The only thing I would advocating teaching kids in school is that its totally normal to feel different and that you don't need a new label or to undergo any medical procedures because of it.
They're friends of our family, and they're absolutely lovely. I would prefer to leave it up to the school myself, as I don't trust all parents to be fair and reasonable. There's a lot of hate towards trans individuals out there unfortunately, and people may be prone to passing that down to children.
For what it's worth, we just told a basic truth (and obviously a lie with it, the kid is young!), that X's mammy was once X's daddy, and one day he fell asleep and woke up as a mummy, and they've been happy ever since. And that was pretty much that, the kid went back to playing with her toys.
Why did we tell her? Because there's photos of X as a baby with her dad in their home and my kid asked where was X's daddy. (Yes, we asked the family before telling her)

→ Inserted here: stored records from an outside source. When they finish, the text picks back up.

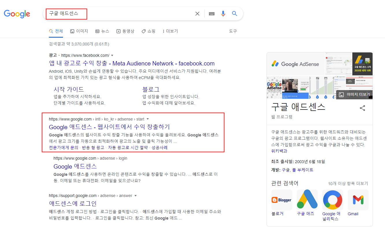This screenshot has height=228, width=385.
Task: Click the 시작 가이드 sitelink
Action: pyautogui.click(x=69, y=89)
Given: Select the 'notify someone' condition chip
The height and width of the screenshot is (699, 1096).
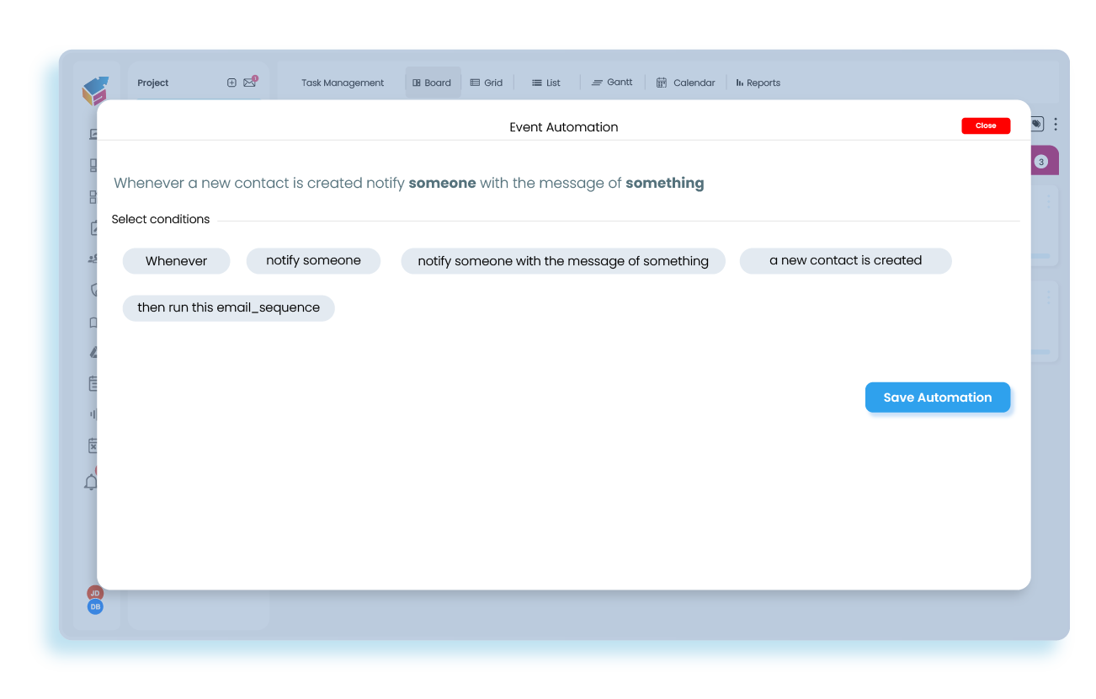Looking at the screenshot, I should point(313,261).
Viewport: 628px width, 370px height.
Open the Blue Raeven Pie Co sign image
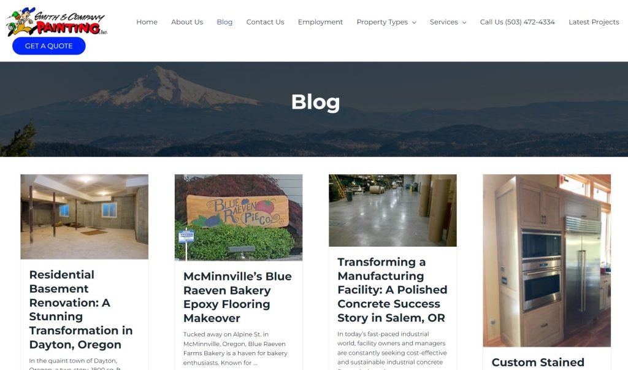pos(239,217)
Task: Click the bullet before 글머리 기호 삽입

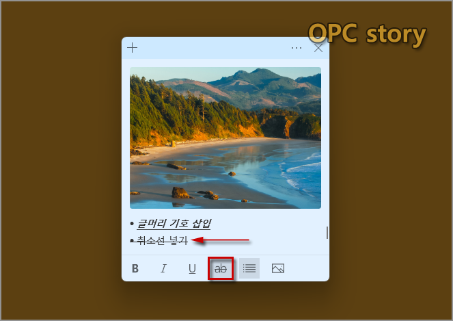Action: [132, 224]
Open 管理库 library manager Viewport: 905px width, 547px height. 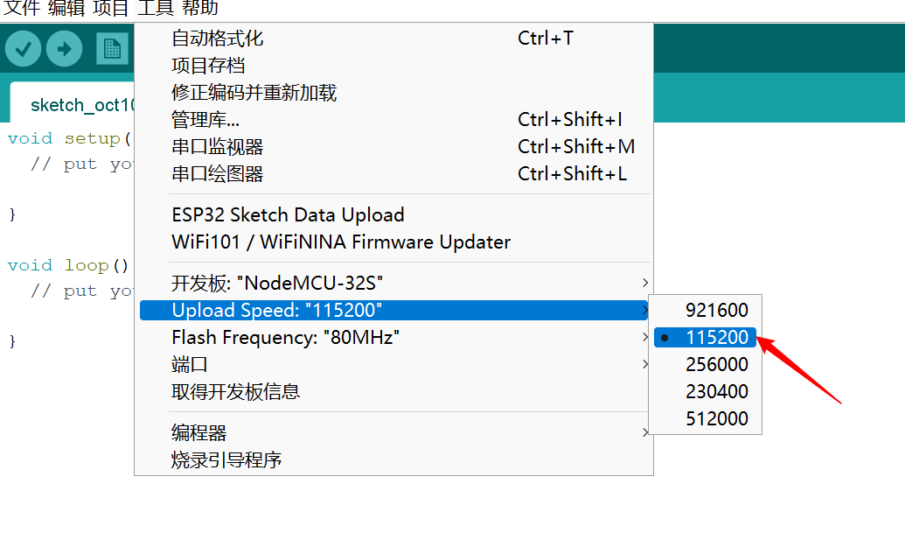point(394,120)
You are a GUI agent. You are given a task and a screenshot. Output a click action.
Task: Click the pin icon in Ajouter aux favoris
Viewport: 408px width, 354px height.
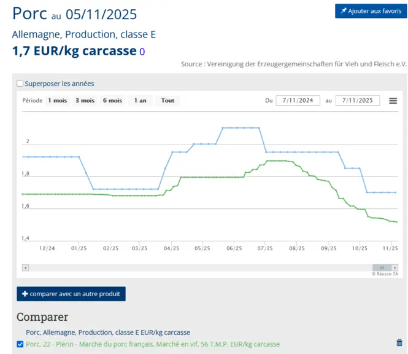[x=344, y=10]
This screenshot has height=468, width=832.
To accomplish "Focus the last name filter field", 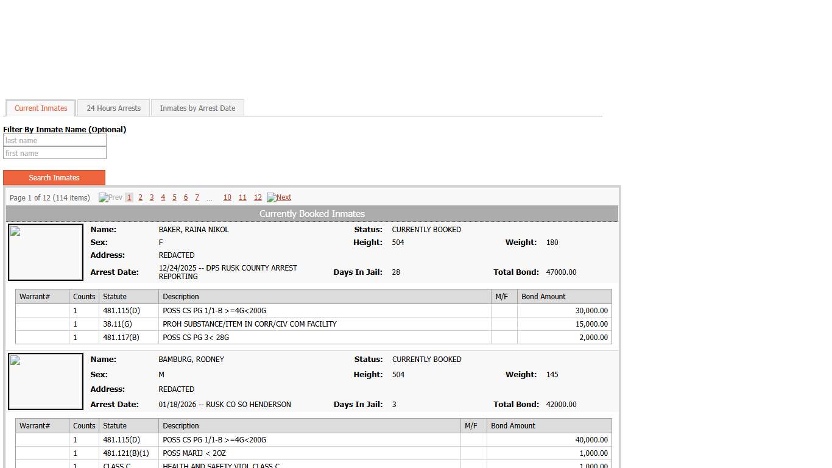I will pos(55,141).
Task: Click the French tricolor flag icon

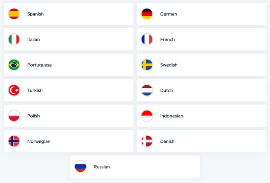Action: (147, 39)
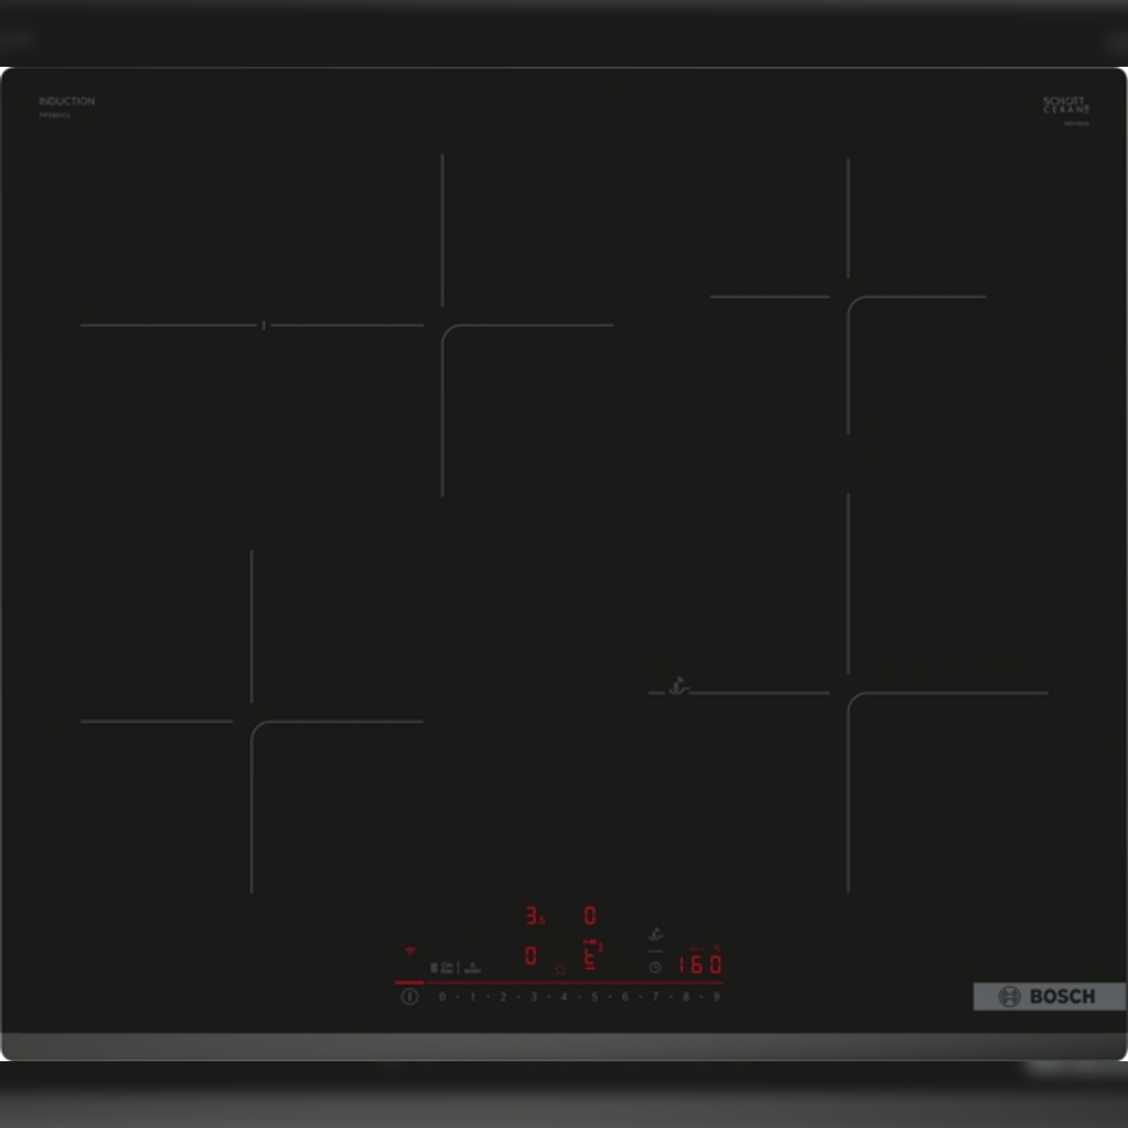
Task: Tap the timer display showing 160
Action: 700,964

When the kid gets older, they can get more information that's age appropriate.
It's not easy, and I do worry for X in school as they get older as we all fear some bullying will occur, so to us it's great if they start accepting trans people as not something to be scared of in school.
I have posted the quoted statement once in this thread. So when you say repeating you mean posting right?
So what is your biggest issue with the curriculum in gender identity something specific come on don't be afraid.
Should sex education be taught to children in school?
So there you have it. You don't trust parents to be the primary educators of their own children. I presume though you trust yourself - you couldn't be wrong.
I think that's a fundamental difference you'll have with the vast majority of parents. You'll find it hard to find many that don't trust themselves to educate their children on matters of morality, acceptance and tolerance.
It's telling that you wouldn't answer the, "What would you do?" question. Do you trust all parents to teach tolerance?
Transgender issues is nothing to do with sex education. Sex education is biology.
You don’t get to decide which parents to trust with their own children.
bla bla bla bla. I didn't ask that question thanks though.